A British news placard announces the signing of the peace treaty.

The delegates of the Commonwealth and British Government had mixed thoughts on the treaty, with some seeing the French policy as being greedy and vindictive.[108][109] Lloyd George and his private secretary Philip Kerr believed in the treaty, although they also felt that the French would keep Europe in a constant state of turmoil by attempting to enforce the treaty.[110] Delegate Harold Nicolson wrote 'are we making a good peace?', while General Jan Smuts (a member of the South African delegation) wrote to Lloyd-George, before the signing, that the treaty was unstable and declared 'Are we in our sober senses or suffering from shellshock?
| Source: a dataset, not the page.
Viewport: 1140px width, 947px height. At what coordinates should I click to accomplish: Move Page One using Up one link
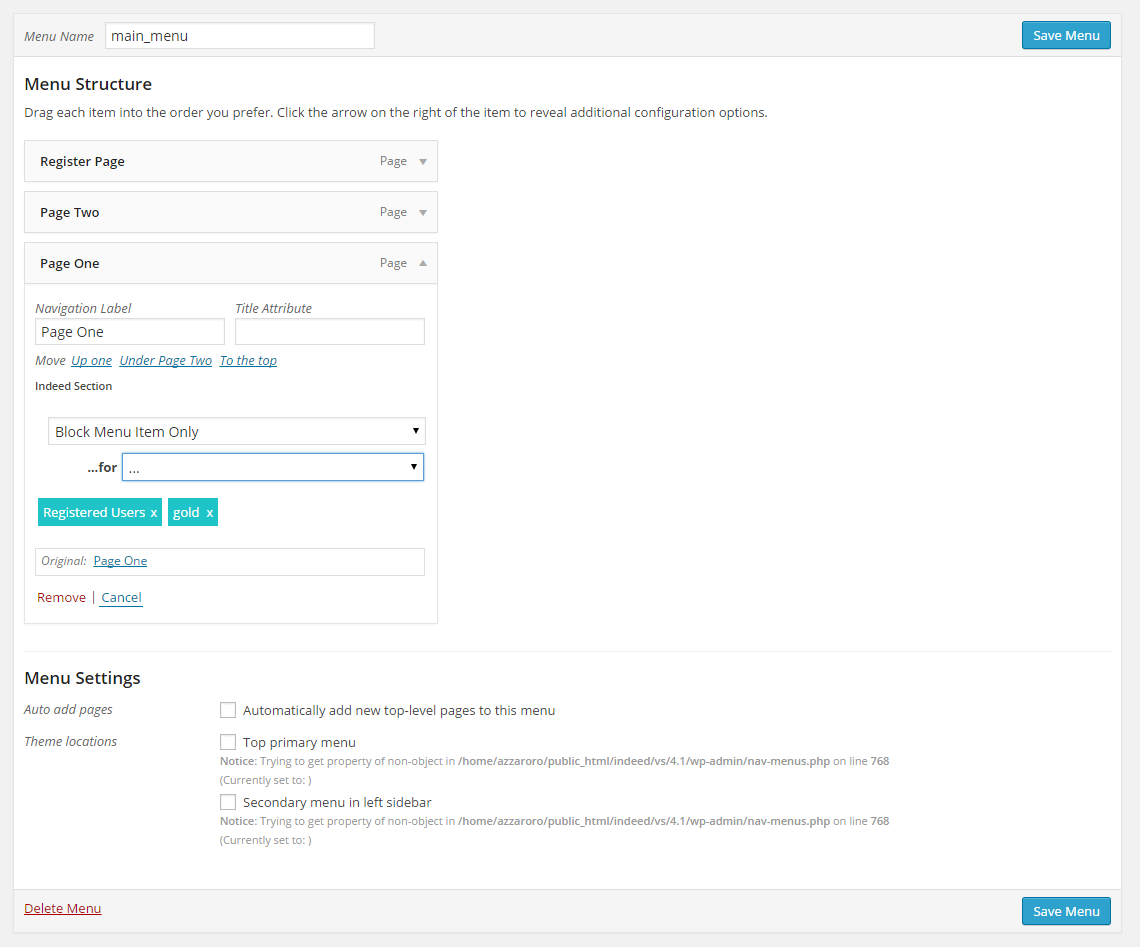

What has become of Wilson's 14 points?' He wanted the Germans not be made to sign at the 'point of the bayonet'.[111][112] Smuts issued a statement condemning the treaty and regretting that the promises of 'a new international order and a fairer, better world are not written in this treaty'. Lord Robert Cecil said that many within the Foreign Office were disappointed by the treaty.[111] The treaty received widespread approval from the general public. Bernadotte Schmitt wrote that the 'average Englishman .. thought Germany got only what it deserved' as a result of the treaty.[113] However, public opinion changed as German complaints mounted.[114]

Prime Minister Ramsay MacDonald, following the German re-militarisation of the Rhineland in 1936, stated that he was 'pleased' that the treaty was 'vanishing', expressing his hope that the French had been taught a 'severe lesson'.[115]

France

The signing of the treaty was met with roars of approval, singing, and dancing from a crowd outside the Palace of Versailles. In Paris proper, people rejoiced at the official end of the war,[116] the return of Alsace and Lorraine to France, and that Germany had agreed to pay reparations.[117]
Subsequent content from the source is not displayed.